• **YOUR OBJECTIVE**
Give again, word for word, every line in the entries below from the line with "agent. This screenshot has height=819, width=1456." up to and including the line with "Open the Rotate", and no other line.

• **EXCERPTED RECORDS**
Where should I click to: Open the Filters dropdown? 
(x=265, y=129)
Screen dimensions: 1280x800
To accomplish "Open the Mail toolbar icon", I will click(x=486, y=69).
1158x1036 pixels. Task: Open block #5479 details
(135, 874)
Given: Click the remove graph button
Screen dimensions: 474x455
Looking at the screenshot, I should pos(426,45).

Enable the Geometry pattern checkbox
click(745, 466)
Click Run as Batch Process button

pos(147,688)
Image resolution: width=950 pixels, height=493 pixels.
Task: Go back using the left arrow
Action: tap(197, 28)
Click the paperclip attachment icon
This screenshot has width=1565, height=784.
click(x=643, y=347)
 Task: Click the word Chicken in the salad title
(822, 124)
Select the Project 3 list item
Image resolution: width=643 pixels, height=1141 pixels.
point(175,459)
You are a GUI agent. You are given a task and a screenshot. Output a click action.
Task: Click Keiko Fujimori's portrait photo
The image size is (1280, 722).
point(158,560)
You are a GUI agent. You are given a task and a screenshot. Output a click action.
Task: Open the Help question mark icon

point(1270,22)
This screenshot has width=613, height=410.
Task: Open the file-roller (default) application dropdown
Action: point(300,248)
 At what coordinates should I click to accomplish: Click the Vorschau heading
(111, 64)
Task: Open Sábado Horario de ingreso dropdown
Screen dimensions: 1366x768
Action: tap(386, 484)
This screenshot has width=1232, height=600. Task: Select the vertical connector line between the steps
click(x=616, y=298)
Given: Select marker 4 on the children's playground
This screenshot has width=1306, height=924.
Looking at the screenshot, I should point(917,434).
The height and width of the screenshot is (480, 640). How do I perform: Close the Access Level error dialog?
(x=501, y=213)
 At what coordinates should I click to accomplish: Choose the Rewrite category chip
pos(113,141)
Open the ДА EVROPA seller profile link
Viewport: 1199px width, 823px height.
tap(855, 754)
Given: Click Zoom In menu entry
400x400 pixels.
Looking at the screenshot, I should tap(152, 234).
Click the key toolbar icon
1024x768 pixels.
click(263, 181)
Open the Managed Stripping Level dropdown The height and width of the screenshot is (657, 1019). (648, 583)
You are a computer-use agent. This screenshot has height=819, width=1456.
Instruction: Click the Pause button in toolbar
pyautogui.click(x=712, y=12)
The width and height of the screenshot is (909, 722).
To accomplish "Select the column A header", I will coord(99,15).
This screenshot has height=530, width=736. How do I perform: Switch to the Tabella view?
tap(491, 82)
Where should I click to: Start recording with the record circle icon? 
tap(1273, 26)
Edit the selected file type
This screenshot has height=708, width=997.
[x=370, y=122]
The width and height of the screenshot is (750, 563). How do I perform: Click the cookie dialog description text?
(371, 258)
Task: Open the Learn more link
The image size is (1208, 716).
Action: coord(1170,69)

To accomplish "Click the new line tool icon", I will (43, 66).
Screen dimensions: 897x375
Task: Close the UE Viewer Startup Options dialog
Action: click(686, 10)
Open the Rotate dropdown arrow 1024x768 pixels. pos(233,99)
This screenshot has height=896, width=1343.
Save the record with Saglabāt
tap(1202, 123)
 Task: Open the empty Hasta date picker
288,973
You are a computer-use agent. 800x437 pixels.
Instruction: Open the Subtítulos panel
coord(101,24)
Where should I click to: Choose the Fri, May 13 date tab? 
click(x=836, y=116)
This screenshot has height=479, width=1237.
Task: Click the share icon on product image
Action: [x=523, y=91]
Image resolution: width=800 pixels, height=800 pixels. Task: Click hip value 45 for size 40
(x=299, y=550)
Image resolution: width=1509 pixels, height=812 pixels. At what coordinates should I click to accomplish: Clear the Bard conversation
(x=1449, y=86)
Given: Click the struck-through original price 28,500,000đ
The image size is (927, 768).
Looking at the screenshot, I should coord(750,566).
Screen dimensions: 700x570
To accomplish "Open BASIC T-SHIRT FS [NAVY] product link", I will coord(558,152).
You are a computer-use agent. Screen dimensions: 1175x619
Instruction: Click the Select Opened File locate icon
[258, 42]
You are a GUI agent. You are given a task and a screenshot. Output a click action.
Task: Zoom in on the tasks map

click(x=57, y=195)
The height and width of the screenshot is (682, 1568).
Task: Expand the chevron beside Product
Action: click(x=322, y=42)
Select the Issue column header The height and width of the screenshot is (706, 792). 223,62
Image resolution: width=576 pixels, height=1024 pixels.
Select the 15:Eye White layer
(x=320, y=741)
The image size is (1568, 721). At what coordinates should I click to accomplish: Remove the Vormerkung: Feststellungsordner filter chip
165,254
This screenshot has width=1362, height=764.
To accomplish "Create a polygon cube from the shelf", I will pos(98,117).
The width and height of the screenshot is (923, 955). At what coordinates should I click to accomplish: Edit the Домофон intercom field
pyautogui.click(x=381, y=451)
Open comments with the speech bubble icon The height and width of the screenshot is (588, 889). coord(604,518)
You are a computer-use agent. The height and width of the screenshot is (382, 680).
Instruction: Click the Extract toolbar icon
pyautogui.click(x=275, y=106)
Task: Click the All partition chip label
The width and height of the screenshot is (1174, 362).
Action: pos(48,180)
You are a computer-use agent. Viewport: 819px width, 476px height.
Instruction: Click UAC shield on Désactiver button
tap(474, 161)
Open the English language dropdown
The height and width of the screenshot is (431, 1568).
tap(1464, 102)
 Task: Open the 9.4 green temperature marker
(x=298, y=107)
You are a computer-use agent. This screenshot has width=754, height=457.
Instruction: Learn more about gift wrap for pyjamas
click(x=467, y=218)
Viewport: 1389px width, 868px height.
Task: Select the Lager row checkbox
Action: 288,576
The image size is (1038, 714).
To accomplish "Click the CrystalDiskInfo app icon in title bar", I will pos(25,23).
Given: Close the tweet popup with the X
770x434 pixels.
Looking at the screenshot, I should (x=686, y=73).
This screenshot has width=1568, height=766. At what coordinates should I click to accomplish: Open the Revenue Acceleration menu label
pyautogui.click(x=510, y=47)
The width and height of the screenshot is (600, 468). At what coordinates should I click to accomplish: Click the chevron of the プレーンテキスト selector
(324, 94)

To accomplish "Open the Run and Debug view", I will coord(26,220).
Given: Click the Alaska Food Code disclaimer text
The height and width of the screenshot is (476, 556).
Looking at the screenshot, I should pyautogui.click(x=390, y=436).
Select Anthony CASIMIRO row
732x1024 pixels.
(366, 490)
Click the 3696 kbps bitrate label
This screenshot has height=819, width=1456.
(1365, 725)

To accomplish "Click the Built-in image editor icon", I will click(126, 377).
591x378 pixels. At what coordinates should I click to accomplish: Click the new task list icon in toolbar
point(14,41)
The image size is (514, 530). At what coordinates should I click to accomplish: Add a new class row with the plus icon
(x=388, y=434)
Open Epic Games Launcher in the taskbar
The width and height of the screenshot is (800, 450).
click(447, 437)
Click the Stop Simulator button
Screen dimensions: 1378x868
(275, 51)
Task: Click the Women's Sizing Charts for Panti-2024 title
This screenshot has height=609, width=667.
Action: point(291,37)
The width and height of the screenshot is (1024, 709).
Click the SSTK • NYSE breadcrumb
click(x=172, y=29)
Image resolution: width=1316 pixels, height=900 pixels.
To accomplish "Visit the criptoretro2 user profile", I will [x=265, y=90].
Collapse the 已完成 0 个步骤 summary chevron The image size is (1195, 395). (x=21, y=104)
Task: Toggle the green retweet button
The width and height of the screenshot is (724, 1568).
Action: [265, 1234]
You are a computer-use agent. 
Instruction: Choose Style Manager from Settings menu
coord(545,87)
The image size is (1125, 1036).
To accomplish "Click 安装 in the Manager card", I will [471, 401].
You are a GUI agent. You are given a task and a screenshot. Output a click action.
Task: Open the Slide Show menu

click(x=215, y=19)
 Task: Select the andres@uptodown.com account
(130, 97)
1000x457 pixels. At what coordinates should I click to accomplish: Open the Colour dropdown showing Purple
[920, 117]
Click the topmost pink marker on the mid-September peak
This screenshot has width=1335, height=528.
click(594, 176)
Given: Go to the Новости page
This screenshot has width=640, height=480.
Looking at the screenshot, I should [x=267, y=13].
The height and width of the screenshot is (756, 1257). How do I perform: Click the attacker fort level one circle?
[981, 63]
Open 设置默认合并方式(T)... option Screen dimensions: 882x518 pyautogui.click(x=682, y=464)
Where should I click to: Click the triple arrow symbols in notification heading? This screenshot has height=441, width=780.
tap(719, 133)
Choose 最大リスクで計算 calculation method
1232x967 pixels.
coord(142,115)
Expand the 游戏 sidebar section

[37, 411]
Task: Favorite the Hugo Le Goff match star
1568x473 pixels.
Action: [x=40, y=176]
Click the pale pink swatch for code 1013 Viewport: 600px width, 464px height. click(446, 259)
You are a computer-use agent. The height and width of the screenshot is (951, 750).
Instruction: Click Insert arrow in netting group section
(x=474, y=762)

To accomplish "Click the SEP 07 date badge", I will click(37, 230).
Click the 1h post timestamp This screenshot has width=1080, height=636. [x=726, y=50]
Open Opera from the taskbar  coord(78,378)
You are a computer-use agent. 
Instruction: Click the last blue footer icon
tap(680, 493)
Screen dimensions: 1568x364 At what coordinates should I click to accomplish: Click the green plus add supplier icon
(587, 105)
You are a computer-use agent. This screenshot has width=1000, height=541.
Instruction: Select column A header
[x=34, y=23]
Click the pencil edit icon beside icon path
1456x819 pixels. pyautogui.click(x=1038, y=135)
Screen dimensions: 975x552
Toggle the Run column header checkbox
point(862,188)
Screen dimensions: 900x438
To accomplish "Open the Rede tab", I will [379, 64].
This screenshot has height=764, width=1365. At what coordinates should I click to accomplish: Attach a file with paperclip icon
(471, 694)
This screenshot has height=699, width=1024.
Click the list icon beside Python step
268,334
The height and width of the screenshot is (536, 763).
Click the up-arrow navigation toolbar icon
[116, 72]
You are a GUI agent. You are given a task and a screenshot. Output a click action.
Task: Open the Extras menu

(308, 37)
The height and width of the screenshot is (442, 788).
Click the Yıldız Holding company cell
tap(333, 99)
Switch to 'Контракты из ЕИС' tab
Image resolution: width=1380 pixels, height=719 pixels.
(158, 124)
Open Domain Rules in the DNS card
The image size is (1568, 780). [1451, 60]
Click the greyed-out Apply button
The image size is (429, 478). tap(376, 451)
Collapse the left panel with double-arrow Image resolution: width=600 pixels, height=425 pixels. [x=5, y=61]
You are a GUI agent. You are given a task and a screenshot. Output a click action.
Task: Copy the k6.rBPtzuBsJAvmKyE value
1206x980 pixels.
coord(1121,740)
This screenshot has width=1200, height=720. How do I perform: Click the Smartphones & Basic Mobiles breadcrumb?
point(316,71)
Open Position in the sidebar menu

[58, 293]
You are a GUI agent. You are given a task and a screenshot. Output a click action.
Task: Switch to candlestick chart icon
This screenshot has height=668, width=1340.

• **WRITTEN REPLY**
You are a computer-use agent. This screenshot has height=819, width=1456.
Instruction: Click the Pause button in toolbar
pyautogui.click(x=712, y=12)
The width and height of the screenshot is (909, 722).
To accomplish "Select the column A header", I will coord(99,15).
This screenshot has height=530, width=736. How do I perform: Switch to the Tabella view?
tap(491, 82)
Where should I click to: Start recording with the record circle icon? 
tap(1273, 26)
Edit the selected file type
This screenshot has height=708, width=997.
[x=370, y=122]
The width and height of the screenshot is (750, 563). How do I perform: Click the cookie dialog description text?
(371, 258)
Task: Open the Learn more link
The image size is (1208, 716).
Action: coord(1170,69)

To accomplish "Click the new line tool icon", I will (43, 66).
Screen dimensions: 897x375
Task: Close the UE Viewer Startup Options dialog
Action: click(686, 10)
Open the Rotate dropdown arrow 1024x768 pixels. pos(233,99)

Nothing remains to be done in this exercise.